The main theme of Sonic the Hedgehog and the theme of Sonic, "His World", was sampled in Drake's 2017 song "KMT".

To celebrate the Sonic franchise's 20th anniversary in 2011, Sega released Sonic Generations, which remade aspects of past Sonic games. The PlayStation 3, Xbox 360, and Windows versions feature a remake of Sonic the Hedgehogs "Crisis City" level, and every version, including the Nintendo 3DS version, includes a reimagined version of the boss battle with Silver. The decision to include Sonic the Hedgehog stages and bosses in Sonic Generations was criticized by critics; James Stephanie Sterling of Destructoid referred to the Silver boss fight as the "catch" of the otherwise high-quality game.

In 2015, a fan group, Gistix, began developing a remake for Windows using the Unity engine. A demo was released in January 2017, and was positively received by journalists. A second demo was released in late 2017, which Eurogamer called ambitious.
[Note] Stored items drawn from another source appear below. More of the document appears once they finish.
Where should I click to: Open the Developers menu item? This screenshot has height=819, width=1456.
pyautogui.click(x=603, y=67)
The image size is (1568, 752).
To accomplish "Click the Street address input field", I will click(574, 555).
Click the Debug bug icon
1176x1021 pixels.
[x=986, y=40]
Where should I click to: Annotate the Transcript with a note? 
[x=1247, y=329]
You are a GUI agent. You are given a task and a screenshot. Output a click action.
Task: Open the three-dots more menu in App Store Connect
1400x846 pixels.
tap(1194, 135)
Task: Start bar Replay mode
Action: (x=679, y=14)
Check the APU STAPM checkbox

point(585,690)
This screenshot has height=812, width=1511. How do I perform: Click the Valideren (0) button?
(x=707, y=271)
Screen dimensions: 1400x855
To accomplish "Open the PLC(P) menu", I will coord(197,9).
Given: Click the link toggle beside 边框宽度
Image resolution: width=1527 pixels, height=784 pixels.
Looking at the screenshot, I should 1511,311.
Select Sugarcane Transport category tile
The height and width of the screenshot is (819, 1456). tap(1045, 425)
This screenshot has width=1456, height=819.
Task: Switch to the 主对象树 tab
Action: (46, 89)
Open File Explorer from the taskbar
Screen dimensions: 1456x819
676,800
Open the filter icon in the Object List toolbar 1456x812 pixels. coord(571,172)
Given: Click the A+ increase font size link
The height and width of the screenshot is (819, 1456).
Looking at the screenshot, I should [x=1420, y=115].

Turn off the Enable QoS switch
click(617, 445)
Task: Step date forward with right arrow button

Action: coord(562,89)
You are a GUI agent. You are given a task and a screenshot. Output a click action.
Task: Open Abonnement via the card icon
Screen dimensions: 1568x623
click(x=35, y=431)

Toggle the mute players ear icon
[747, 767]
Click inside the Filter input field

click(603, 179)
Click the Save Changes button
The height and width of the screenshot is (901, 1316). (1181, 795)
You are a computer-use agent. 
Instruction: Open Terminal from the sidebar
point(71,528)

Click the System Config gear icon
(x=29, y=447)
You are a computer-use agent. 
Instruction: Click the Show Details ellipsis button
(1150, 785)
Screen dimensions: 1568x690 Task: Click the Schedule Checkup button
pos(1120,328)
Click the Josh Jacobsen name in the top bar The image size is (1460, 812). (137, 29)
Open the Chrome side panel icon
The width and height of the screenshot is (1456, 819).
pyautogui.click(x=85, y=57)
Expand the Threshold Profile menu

A second team of fans, led by ChaosX, began developing a separate PC remake in Unity, Sonic P-06, releasing multiple demos from 2019 onward.

The game is referenced by the television series Knuckles, which is set within the continuity of the Sonic film series. In the fourth episode, "The Flames of Disaster", Knuckles' backstory is depicted in the form of a low-budget rock opera, in which he fights and defeats a creature resembling the antagonist Iblis. Within the series, the Flames of Disaster is depicted as a power possessed by Knuckles that allows his fists to burst into flames, rather than another name for Iblis as was the case in the game.

In 2022, the game was relisted on the Xbox 360 Marketplace and stayed relisted until the shut down of the marketplace.

In the 2024 video game Shadow Generations, Kingdom Valley, a level from the game, reappears. Mephiles also returns as a boss fought by Shadow, who has no memory of him due to the game's events being erased from the timeline. Mephiles attempts to take advantage of the time rift to restore himself to the timeline, but is defeated by Shadow.